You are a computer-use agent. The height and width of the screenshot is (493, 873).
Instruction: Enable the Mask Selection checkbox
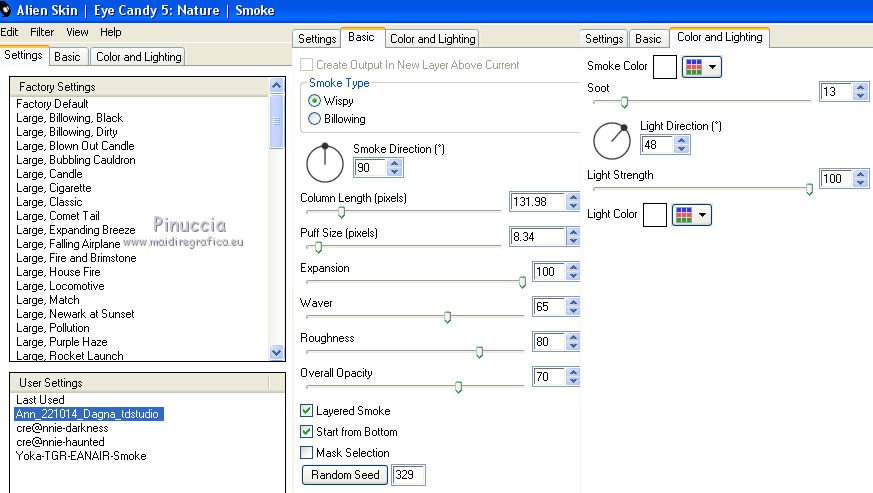tap(307, 453)
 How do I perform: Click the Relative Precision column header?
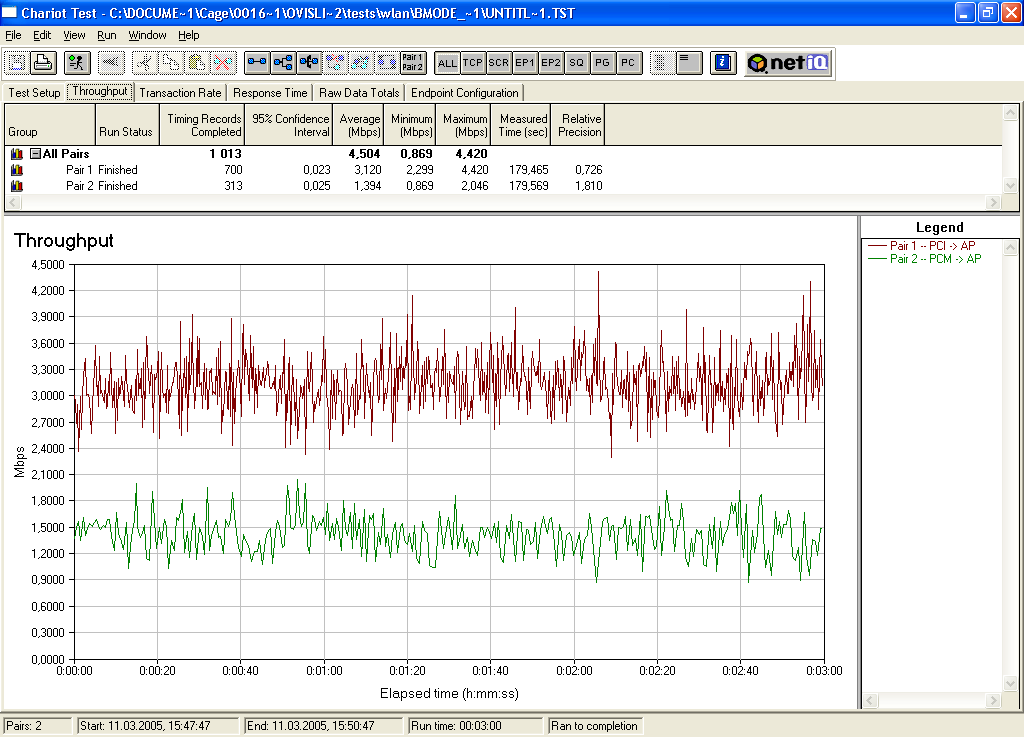(x=579, y=125)
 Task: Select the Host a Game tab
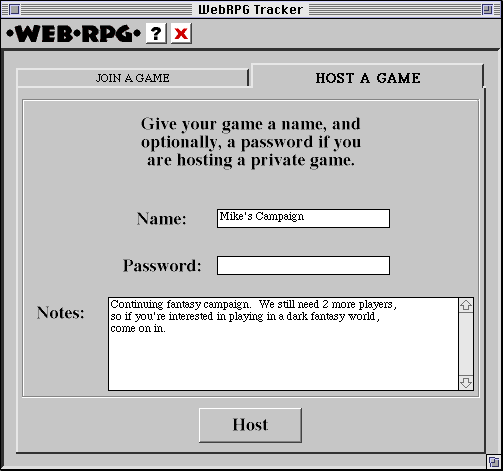(367, 77)
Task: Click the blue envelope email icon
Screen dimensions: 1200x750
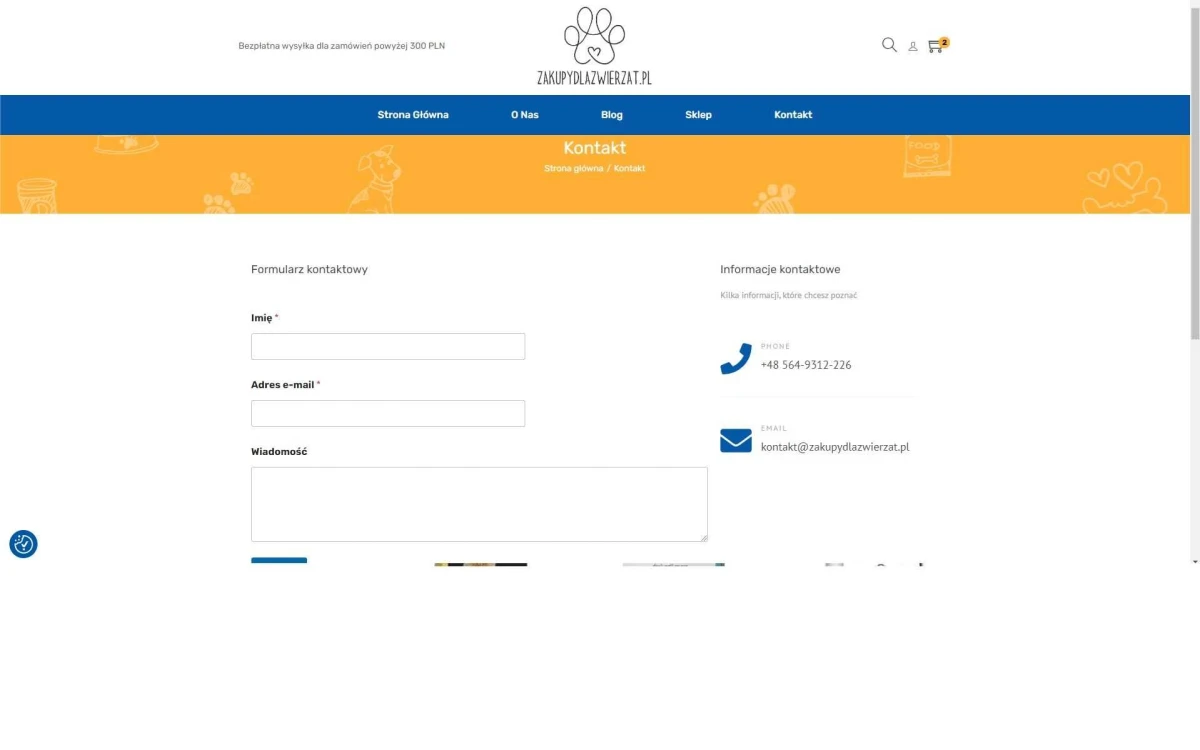Action: pos(736,440)
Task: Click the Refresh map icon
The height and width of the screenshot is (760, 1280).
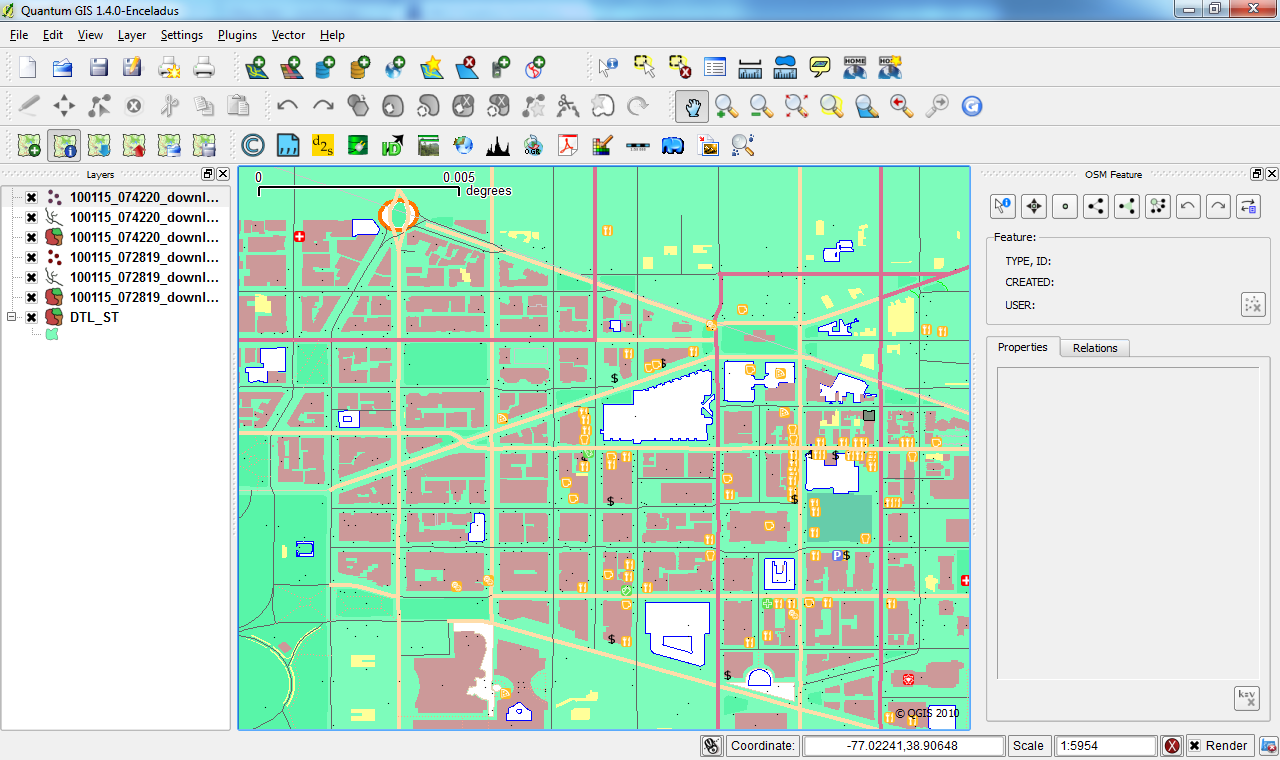Action: [971, 105]
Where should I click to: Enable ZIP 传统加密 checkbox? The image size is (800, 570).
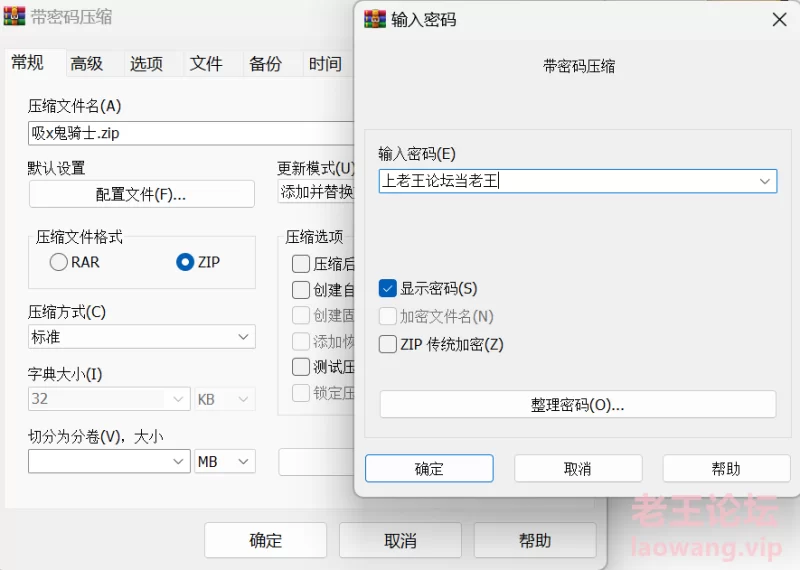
===============
Present the lines above as a Markdown table with columns Row and Line, starting with the line containing "Task: Select the Host a Game tab" and going on through the last line. Leave out blank lines and the pictures.

▶ [Worked answer]
| Row | Line |
|---|---|
| 1 |  Task: Select the Host a Game tab |
| 2 | (367, 77) |
| 3 | Task: Click the blue envelope email icon |
| 4 | Screen dimensions: 1200x750 |
| 5 | Action: pos(736,440) |
| 6 | Task: Click the Refresh map icon |
| 7 | The height and width of the screenshot is (760, 1280). |
| 8 | Action: [971, 105] |
| 9 | Where should I click to: Enable ZIP 传统加密 checkbox? The image size is (800, 570). |